> 練習題:
**A)** 在循環緩衝區程式碼中，成員 m_nReadPos 被宣告成什麼型別？
**B)** 從循環緩衝區程式碼的最後一行往下，寫出接下來的程式碼。

───── 原文節錄 ─────

#pragma once
#include <atomic>
#include <mutex>
class CCycleBuffer
{
public:
    bool isFull();
    bool isEmpty();
    void empty();
    int getReadableLength();
    int getWriteableLength();
    CCycleBuffer(int size);
    virtual~CCycleBuffer();
    int write(char* buf, int
 
 count);
    int read(char* buf, int count);
    int getStart()
    {
        return m_nReadPos;
    }
    int getEnd()
    {
        return m_nWritePos;
    }

private:
    std::atomic_bool m_bEmpty, m_bFull;
    char* m_pBuf;
    int m_nBufSize;
    std::atomic_int m_nReadPos;
    std::atomic_int m_nWritePos;
    
 
//std::mutex m_mutex;
    std::mutex mtx;
    std::unique_lock <std::mutex> *lck;
    std::condition_variable cv;
    int test;
};
    

#include "CCycleBuffer.h"
#include <assert.h>
#include <memory.h>
// 定義 
CCycleBuffer::CCycleBuffer(int size)

{
    m_nBufSize = size;
    m_nReadPos 
 
= 0;
    m_nWritePos = 0;
    m_pBuf = new char[m_nBufSize];
    m_bEmpty = true;
    m_bFull = false;
    lck = new std::unique_lock <std::mutex>(mtx);
    test = 0;
}
CCycleBuffer::~CCycleBuffer()
{
    delete[] m_pBuf;
}
/************************************************************************/
/* 向緩衝區寫入資料，返回實際寫入的位元組數                               */
/************************************************************************/
int CCycleBuffer::write(char* buf, int count)

───── 資料區 ─────

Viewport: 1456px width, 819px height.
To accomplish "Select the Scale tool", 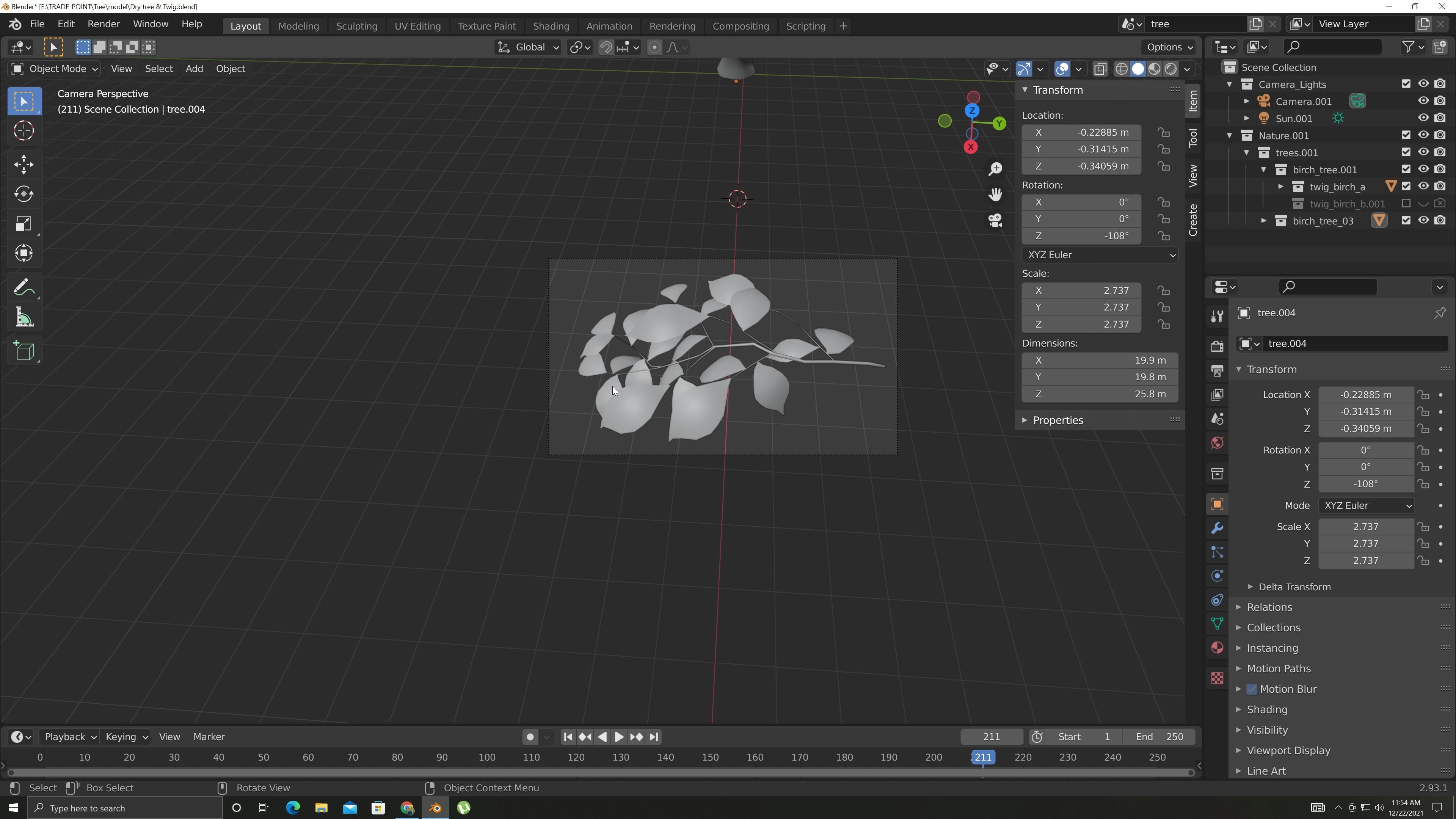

─────

> 參考答案:
**A)** std::atomic_int

**B)**
{
    std::atomic_int m_nReadPos;
    m_nReadPos = (int)this->m_nReadPos;
    if (count <= 0)
        return 0;
    // 緩衝區已滿，不能繼續寫入 
    if (m_bFull)
    {
        return 0;
    }
    else if (m_nReadPos == m_nWritePos)// 緩衝區為空時 
    {
        /*            == 記憶體模型 ==
        |←              m_nBufSize                →|
        |← (empty)→  ←                 (empty)  →|
        |------------||------------------------------|
                     ↑←       leftcount          →|           
                   m_nReadPos    
                   m_nWritePos
        */
        int leftcount = m_nBufSize - m_nWritePos;
        if (leftcount > count)
        {
            memcpy(m_pBuf + m_nWritePos, buf, count);
            //m_mutex.lock();
            m_nWritePos += count;
            m_bFull = (this->m_nReadPos == m_nWritePos);
            //m_mutex.unlock();
            if(m_bEmpty) cv.notify_all();
            m_bEmpty = false;
            return count;
        }
        else
        {
            std::atomic_int tmp;
            int leftcount2=0;
            memcpy(m_pBuf + m_nWritePos, buf, leftcount);
            tmp = count - leftcount;
            leftcount2 = (m_nReadPos > tmp) ? tmp : m_nReadPos;
            memcpy(m_pBuf, buf + leftcount, leftcount2);
            //m_mutex.lock();
            m_nWritePos = leftcount2;
            m_bFull = (this->m_nReadPos == m_nWritePos);
            //m_mutex.unlock();
            if(m_bEmpty) cv.notify_all();
            m_bEmpty = false;
            return leftcount + m_nWritePos;
        }
    }
    else if (m_nReadPos < m_nWritePos)// 有剩餘空間可寫入 
    {
        /*            == 記憶體模型 ==   
        |←              m_nBufSize                →|
        |← (empty)→  ← (data)  →  ←  (empty)  →|
        |------------||xxxxxxxxxxxxx||---------------|
                     ↑                   ↑← leftcount →|  
                   m_nReadPos    m_nWritePos       
        */
        // 剩餘緩衝區大小(從寫入位置到緩衝區尾)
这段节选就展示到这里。